As part of Open Access Week last month, Walter H. Curioso, M.D., M.P.H, Research Professor at Universidad Peruana Cayetano Heredia, talks about his views of open access and how it can help in developing countries
In other open access news, Denise Nicholson recently published her Tips for Developing Countries when reviewing Copyright Laws as part of the African Copyright & Access to Knowledge Project. Her recommendations include:
* … Do not include protection for non-original databases. (It had little or no positive impact for rightsholders in the EU and created problems for users)". Original databases are protected by copyright like any original work. …
* Promote Open Access, Open Source Software & Open Licensing (e.g.

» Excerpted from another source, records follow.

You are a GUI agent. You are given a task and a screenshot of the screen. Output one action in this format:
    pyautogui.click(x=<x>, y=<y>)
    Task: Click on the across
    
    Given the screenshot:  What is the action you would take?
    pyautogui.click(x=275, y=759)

Creative Commons, etc.)
* Create and populate Open Access Institutional Repositories/Research Archives to showcase African research.
At a meeting on open access in agriculture, held at the International Centre for Crop Research for the Semi-Arid Tropics (ICRISAT), Hyderabad early September, Bruce Alberts, Editor-in-Chief or Science, called for open access to agricultural research in India to help drive development and reduce poverty. According to Alberts ‘Given that agriculture is a "critical component" of India’s science sector and that the country has a tremendous advantage in terms of diversity in agricultural science and practice, providing open access to agricultural research results could improve in national and state policymaking.’
In a comprehensive article recently published in the Times Higher Education Supplement, reporter Zoe Corbyn explores the pros and cons of open access, particularly in the developing world. In a blog piece entitled ‘Revisiting OA‘, Barbara Kirsop of the Electronic Publishing Trust emphasises the need for instutional repositories in the developing world, concluding:
"Without a strong research base, the poorer countries will forever depend on donations and will be unable to contribute their essential and unique knowledge to the world’s information pool."